Mancano ancora tre mesi all’inaugurazione, ma a Milano c’è già chi guarda al dopo-Expo. In particolare all’area Expo, ai padiglioni che saranno dismessi al termine della grande kermesse globale, a ottobre prossimo. È Claudio De Albertis, presidente della Triennale di Milano: utilizziamoli per la XXI Esposizione internazionale del 2016, la grande rassegna dedicata all’architettura presentata […]

Claudio De Albertis

Mancano ancora tre mesi all’inaugurazione, ma a Milano c’è già chi guarda al dopo-Expo. In particolare all’area Expo, ai padiglioni che saranno dismessi al termine della grande kermesse globale, a ottobre prossimo. È Claudio De Albertis, presidente della Triennale di Milano: utilizziamoli per la XXI Esposizione internazionale del 2016, la grande rassegna dedicata all’architettura presentata di recente proprio nel capoluogo. “I Paesi che vorranno partecipare alla nostra iniziativa”, ha dichiarato De Albertis al Corriere della Sera, “invece di smantellare i padiglioni, peraltro di grande qualità progettuale, potranno farlo. Si tratta solo di continuare a tenere accesa la fiammella della creatività coinvolgendo i grandi protagonisti di Expo e, con loro, città, regioni, università, imprese”.

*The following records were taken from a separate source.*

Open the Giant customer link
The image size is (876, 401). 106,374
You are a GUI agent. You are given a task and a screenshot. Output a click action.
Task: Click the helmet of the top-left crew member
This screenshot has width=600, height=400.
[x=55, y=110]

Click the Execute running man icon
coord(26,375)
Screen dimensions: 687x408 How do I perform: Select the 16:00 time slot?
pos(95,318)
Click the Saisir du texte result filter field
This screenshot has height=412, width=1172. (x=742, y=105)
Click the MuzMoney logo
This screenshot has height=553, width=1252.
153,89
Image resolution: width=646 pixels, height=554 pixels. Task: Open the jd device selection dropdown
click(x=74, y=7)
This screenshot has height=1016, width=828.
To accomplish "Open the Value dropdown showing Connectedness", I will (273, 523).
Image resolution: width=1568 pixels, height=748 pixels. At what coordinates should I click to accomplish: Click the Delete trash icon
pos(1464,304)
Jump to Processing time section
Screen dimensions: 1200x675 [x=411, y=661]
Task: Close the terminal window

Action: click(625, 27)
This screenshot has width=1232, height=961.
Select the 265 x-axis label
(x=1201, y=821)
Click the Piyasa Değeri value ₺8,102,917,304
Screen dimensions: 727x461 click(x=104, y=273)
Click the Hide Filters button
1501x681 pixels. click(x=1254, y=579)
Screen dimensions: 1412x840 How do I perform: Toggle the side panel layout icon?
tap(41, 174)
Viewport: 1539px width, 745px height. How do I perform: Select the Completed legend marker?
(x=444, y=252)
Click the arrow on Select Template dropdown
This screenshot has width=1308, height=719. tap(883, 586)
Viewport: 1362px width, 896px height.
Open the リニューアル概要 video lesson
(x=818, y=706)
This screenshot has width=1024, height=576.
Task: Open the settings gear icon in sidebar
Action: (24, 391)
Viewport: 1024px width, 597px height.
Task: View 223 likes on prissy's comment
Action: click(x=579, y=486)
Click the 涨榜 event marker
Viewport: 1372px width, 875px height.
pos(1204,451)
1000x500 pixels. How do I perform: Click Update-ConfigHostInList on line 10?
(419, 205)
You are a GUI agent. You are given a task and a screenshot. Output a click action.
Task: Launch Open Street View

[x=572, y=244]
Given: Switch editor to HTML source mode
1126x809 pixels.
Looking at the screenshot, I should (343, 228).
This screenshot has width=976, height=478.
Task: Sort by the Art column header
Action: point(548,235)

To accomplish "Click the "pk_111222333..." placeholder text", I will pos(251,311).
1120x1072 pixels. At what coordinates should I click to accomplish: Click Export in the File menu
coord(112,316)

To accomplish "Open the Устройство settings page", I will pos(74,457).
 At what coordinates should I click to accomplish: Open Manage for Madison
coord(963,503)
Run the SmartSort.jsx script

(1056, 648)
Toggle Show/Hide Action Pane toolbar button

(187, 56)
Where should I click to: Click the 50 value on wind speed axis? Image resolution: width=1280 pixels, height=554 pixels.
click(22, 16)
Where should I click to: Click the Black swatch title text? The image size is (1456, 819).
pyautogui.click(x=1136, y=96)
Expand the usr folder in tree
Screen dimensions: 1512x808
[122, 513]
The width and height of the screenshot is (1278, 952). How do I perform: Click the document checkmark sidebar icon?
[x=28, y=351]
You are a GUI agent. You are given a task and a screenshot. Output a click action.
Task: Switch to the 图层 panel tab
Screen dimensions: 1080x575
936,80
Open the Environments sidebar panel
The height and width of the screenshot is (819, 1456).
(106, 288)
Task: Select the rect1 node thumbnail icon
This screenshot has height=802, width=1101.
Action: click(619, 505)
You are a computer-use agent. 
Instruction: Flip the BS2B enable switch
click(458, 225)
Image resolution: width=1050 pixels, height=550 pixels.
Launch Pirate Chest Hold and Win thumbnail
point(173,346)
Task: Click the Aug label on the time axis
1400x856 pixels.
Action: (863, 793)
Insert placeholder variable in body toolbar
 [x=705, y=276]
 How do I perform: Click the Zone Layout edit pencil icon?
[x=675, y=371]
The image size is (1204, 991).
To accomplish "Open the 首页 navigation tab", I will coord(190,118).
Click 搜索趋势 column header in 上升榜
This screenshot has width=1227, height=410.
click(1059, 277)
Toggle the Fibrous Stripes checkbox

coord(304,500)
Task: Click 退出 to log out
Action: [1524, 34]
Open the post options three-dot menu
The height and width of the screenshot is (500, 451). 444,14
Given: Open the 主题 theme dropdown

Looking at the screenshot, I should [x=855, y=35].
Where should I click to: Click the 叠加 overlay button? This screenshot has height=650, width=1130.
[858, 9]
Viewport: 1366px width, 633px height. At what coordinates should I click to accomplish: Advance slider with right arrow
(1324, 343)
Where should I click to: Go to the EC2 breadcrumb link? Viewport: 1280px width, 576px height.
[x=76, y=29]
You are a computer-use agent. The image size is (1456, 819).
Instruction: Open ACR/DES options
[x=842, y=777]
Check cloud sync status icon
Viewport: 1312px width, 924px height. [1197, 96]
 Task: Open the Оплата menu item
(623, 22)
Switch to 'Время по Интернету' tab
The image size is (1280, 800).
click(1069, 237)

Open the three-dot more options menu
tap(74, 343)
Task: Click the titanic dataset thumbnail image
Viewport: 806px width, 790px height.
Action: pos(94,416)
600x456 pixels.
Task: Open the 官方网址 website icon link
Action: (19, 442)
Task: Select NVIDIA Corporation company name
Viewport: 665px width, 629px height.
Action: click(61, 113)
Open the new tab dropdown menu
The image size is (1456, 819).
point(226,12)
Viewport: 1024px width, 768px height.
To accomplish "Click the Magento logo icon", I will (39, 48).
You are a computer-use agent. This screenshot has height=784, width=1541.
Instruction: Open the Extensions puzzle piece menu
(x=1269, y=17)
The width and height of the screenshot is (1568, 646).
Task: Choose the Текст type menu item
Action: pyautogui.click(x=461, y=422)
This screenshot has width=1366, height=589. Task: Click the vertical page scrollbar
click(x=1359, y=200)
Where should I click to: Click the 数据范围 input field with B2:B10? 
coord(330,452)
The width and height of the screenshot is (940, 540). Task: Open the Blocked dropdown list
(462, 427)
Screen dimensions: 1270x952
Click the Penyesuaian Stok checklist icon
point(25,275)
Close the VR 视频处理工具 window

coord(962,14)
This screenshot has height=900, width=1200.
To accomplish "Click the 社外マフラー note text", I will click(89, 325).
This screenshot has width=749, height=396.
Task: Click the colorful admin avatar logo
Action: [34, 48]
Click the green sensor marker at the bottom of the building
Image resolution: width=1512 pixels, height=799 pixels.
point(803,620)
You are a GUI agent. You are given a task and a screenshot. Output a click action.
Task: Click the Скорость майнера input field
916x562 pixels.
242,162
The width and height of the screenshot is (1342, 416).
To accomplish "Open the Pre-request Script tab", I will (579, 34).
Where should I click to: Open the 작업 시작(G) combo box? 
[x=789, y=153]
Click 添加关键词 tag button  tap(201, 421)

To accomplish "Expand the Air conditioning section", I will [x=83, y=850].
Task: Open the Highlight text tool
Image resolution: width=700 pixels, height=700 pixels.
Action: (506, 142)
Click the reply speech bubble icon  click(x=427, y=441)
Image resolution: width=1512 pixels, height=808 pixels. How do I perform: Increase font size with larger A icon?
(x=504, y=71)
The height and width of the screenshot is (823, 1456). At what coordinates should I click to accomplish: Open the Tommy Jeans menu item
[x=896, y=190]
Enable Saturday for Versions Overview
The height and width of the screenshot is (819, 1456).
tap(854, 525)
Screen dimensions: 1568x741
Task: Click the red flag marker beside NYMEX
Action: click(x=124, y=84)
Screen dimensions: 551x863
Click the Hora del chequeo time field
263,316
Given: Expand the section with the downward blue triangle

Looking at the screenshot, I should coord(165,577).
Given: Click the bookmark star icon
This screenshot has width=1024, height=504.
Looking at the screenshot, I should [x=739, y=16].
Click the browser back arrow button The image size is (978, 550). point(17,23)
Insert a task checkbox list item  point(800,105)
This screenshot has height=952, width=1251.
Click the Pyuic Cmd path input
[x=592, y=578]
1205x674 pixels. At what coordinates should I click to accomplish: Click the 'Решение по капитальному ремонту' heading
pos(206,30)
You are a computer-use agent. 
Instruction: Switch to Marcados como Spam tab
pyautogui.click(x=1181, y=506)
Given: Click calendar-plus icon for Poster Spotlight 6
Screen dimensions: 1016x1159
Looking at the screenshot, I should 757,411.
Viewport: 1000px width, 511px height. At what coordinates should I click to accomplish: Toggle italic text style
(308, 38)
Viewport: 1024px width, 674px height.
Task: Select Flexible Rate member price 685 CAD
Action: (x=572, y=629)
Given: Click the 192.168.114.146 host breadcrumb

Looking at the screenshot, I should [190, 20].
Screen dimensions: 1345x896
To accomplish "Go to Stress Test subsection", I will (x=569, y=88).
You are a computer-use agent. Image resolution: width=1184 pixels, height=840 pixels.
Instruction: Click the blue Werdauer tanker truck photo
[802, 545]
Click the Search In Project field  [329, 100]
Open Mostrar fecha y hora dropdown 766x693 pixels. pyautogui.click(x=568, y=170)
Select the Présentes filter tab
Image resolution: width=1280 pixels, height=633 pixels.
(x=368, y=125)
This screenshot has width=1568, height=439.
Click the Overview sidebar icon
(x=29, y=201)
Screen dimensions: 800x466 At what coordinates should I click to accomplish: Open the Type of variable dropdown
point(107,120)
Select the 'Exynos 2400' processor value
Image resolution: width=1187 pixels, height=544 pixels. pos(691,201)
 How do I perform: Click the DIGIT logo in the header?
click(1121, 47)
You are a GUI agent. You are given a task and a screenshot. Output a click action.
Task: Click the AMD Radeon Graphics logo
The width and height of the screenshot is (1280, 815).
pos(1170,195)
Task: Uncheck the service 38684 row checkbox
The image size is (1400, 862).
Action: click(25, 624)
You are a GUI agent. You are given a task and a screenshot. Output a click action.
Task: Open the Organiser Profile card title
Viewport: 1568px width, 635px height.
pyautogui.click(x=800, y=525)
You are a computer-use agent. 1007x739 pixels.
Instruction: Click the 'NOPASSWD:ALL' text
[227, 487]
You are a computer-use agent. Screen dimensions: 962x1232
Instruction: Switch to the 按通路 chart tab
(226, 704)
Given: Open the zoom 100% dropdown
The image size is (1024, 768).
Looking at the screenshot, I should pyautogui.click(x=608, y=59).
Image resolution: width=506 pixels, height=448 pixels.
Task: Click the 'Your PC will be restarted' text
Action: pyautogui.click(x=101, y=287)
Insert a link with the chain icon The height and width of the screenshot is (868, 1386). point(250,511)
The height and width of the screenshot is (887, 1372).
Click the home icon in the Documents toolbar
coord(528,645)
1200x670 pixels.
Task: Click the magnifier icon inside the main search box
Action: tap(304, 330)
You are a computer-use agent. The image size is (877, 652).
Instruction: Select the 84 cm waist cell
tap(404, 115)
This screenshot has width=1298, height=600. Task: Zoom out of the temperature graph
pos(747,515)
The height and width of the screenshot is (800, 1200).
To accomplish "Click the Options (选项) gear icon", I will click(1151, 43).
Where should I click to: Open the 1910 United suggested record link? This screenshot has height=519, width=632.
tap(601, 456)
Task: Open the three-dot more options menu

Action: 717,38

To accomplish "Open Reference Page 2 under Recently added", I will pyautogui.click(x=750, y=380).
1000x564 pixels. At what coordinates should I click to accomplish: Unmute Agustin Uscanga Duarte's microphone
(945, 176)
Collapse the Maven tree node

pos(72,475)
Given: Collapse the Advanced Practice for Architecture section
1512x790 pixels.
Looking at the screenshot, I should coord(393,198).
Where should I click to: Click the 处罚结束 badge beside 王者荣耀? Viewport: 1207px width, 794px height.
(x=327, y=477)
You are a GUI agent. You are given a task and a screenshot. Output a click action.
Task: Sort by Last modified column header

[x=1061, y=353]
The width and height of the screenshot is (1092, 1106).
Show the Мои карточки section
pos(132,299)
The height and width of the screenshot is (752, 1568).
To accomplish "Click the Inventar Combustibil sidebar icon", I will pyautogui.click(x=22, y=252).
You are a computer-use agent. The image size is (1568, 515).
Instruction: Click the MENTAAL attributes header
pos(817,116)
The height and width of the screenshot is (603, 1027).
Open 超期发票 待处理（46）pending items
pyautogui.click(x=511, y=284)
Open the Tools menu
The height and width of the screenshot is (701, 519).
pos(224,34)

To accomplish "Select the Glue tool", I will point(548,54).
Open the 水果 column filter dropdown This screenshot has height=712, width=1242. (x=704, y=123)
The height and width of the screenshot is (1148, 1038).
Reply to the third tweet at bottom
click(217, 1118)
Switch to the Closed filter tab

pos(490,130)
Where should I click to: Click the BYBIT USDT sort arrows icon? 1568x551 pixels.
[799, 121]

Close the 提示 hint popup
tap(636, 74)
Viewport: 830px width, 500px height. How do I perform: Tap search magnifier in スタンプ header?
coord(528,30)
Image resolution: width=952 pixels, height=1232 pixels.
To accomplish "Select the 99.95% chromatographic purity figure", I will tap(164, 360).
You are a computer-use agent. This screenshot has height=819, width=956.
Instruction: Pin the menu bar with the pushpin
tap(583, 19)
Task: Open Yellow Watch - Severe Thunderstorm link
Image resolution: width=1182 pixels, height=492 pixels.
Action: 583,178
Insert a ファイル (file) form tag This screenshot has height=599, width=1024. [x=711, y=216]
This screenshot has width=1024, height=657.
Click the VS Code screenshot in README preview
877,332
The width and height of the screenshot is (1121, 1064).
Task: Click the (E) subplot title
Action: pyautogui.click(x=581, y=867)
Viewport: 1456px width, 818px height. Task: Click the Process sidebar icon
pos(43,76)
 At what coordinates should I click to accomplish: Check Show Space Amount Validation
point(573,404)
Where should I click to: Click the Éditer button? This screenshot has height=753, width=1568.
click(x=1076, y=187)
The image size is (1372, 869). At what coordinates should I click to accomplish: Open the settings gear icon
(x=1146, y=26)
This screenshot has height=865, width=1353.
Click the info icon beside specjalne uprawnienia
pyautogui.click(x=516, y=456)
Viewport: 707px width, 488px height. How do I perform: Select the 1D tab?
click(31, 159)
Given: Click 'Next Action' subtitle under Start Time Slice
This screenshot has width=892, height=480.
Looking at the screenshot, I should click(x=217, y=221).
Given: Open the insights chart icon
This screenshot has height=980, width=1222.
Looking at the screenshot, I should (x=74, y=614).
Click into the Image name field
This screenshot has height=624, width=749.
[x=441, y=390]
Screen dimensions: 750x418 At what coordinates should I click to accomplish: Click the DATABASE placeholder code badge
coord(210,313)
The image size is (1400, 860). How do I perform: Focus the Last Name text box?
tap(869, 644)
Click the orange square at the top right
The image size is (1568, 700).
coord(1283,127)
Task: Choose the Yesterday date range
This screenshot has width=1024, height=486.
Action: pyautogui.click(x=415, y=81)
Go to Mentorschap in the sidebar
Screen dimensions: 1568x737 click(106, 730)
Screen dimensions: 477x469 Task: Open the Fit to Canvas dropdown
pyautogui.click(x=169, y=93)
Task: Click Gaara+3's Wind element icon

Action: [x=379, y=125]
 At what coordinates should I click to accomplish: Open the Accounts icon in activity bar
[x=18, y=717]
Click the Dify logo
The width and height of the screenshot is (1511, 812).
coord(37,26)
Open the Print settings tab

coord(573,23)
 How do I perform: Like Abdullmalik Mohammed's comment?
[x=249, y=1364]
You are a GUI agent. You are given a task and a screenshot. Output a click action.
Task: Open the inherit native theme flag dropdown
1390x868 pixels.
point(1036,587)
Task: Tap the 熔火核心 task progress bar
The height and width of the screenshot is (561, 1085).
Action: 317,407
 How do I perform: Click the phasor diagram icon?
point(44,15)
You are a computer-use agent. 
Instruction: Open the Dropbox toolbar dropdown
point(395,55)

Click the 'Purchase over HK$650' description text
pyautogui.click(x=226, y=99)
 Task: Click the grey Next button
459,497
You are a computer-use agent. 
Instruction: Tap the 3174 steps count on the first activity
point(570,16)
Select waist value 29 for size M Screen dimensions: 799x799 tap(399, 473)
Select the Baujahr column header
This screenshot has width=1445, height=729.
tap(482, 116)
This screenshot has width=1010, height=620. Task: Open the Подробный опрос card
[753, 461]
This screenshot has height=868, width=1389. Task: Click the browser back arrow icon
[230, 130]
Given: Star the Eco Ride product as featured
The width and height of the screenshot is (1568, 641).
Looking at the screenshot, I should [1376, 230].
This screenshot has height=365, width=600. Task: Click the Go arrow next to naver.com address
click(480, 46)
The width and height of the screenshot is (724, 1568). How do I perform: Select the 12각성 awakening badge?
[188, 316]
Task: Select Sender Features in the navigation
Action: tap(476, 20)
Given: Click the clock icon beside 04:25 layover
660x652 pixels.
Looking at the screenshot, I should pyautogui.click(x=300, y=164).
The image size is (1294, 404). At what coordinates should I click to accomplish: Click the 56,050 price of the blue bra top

Di cosa si parla? Di spazi per qualcosa come un milione di metri quadrati diffusi nell’area di Rho-Pero, sui quali pare abbia buttato lo sguardo già l’Università Statale, che vorrebbe trasferirvi dipartimenti e facoltà di Città Studi. “Un’idea molto valida e che approvo”, commenta il presidente. “Ma ci dovrebbe essere altro. Una nuova realtà deve potere essere polifunzionale. Non perdiamo questa straordinaria occasione. Noi mettiamo a disposizione la comunità internazionale del progetto per costruire il futuro di quest’area”. Proprio a partire dalla grande esposizione del prossimo anno, titolo Design after design, temi al centro dell’attenzione urbanistica, design, nuovi concetti dell’abitare.